Gaza Strip facing humanitarian tragedy, warns UN expert

May 29, 2010 08:33 pm | Updated November 28, 2021 08:53 pm IST - Gaza

Gaza Hamas Prime Minister Ismail Haniyeh gives a speech ahead of the expected arrival of a flotilla of hundreds of pro-Palestinian activists trying to sail into the Gaza Strip, in Gaza city, on Saturday. Photo: AP.

Gaza Hamas Prime Minister Ismail Haniyeh gives a speech ahead of the expected arrival of a flotilla of hundreds of pro-Palestinian activists trying to sail into the Gaza Strip, in Gaza city, on Saturday. Photo: AP.

Gaza is facing a humanitarian disaster, the spokesman for UN Relief and Works Agency for Palestine Refugees (UNRWA) Adnan Abu Hasna told the German Press Agency dpa on Saturday, as a fleet of boats carrying 10,000 tons of aid for the Strip prepared to set sail from Cyprus.

The “Freedom Flotilla” is expected to arrive in Gaza on Sunday or Monday in an international gesture to call for the lifting of the blockade imposed by Israel in 2007, when the Islamic Hamas movement gained control of the Strip after a bloody battle.

While Israel declares the flotilla an “absolute provocation” and insists that “there is no shortage of humanitarian aid to Gaza,” Hasna described a very different scenario.

“There is a severe humanitarian crisis in the Gaza Strip. There are two aspects to it: firstly human development, mainly the sectors of health and education as well as the psychological stress the population is undergoing.

“Second is the high rate of unemployment and poverty and the deterioration in the commercial, industrial and agricultural sectors.

These sectors have either collapsed or now on the edge of collapse,” Mr.
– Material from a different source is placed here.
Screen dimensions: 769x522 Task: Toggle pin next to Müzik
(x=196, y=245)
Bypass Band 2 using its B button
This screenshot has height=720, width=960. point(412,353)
Hasna said.

The spokesman said that 80 percent of the 1.5 million people in the Gaza Strip depended on international humanitarian aid organizations, mainly UNRWA.

UNRWA gives aid to 850,000 people, while 106,000 families receive financial help from the organisation, which employs 15,000 workers in special temporary employment programs, he said.

There are 1.1 million refugees in the Strip, 320,000 of whom are living beneath the poverty line. According to UNRWA, 7,000 of those families are among the poorest in the world. Unemployment is 45 per cent.

“Israel has imposed a siege for almost three years now. It’s true that it allows humanitarian aid through, but it doesn’t allow spare parts and equipment to fix damaged machines at factories and farms,” Mr. Hasna continued.

There are no exact figures on Gaza’s rich but Mr. Hasna said that poor and rich were “equal.” “If you have one million dollar or one dollar, you can’t get good education, proper medical treatment or good food. You simply can’t get what you want in Gaza, no matter if you are rich or poor.” The rich included former businessmen and those who smuggled in goods through tunnels under Gaza’s borders, he said, “but those people are very few, they don’t represent more than two per cent of the population.” “Even those who have millions of dollars and want to invest in the Gaza Strip, are not able to because there is no political or economic solution to the whole problem,” he said. “The Gaza Strip is facing a real humanitarian tragedy.”